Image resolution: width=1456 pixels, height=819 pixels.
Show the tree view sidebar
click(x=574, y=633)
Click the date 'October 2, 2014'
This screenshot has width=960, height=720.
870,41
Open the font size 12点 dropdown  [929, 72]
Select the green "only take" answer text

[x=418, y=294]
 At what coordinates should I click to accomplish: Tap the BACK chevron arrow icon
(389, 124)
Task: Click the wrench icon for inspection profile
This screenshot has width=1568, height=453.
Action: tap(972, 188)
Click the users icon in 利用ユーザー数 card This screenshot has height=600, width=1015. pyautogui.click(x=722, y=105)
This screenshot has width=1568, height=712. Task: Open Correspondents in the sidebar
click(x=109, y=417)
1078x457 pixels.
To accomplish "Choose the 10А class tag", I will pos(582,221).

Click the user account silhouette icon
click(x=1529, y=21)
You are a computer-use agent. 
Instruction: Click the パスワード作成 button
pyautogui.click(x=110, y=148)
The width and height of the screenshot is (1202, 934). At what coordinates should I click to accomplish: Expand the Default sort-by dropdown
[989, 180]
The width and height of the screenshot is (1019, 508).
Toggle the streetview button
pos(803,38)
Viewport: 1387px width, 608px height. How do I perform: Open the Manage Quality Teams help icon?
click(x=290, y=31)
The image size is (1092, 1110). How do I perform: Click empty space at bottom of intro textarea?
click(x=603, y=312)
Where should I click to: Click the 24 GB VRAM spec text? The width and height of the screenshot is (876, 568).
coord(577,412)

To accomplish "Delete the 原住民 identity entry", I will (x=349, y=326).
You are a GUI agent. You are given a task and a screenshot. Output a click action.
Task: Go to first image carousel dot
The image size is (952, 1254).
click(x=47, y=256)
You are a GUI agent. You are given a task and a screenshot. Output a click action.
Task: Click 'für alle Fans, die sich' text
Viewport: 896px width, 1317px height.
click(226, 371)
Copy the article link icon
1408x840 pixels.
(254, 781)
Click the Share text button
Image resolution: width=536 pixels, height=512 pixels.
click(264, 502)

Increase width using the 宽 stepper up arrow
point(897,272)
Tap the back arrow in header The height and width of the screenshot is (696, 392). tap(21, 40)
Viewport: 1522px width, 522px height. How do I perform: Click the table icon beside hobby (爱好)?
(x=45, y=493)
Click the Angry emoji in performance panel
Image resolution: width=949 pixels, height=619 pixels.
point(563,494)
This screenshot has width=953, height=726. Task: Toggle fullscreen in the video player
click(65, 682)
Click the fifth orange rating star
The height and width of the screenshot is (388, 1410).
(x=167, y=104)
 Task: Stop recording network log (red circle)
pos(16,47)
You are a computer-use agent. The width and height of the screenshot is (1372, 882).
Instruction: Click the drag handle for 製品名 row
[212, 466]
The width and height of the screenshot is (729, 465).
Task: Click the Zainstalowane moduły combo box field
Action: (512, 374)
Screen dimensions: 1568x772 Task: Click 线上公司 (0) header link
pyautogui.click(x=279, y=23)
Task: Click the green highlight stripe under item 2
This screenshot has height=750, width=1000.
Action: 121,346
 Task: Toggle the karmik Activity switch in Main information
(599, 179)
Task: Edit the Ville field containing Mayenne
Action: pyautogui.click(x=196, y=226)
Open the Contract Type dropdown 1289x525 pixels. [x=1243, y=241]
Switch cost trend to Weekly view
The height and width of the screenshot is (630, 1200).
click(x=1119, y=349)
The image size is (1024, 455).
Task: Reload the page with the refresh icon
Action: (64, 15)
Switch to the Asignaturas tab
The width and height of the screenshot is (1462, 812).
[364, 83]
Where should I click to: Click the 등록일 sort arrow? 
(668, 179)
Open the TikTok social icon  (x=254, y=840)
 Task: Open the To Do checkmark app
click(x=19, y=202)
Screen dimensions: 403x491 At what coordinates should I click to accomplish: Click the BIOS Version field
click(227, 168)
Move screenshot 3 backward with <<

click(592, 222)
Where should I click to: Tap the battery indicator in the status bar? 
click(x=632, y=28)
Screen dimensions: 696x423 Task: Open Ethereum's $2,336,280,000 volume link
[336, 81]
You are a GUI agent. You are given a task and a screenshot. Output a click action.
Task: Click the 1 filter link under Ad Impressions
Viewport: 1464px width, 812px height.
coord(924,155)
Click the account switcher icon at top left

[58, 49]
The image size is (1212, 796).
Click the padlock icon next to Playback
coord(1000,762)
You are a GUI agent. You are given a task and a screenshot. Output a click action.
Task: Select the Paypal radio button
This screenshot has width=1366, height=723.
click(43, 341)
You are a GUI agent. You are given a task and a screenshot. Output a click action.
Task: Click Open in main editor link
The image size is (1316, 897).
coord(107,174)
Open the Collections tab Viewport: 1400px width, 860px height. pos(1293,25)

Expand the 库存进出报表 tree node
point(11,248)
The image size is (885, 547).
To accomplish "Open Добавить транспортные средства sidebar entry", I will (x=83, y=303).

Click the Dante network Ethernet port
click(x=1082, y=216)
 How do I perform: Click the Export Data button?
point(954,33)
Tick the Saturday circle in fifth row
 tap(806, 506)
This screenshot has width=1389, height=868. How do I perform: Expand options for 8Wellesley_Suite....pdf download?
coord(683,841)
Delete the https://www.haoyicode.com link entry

● ● ● ●

▶ _Work order_
Scan the lines above for the word "entry", then copy each line that has it.

▶ _Reply_
To accomplish "Delete the 原住民 identity entry", I will (x=349, y=326).
To accomplish "Open Добавить транспортные средства sidebar entry", I will (x=83, y=303).
Delete the https://www.haoyicode.com link entry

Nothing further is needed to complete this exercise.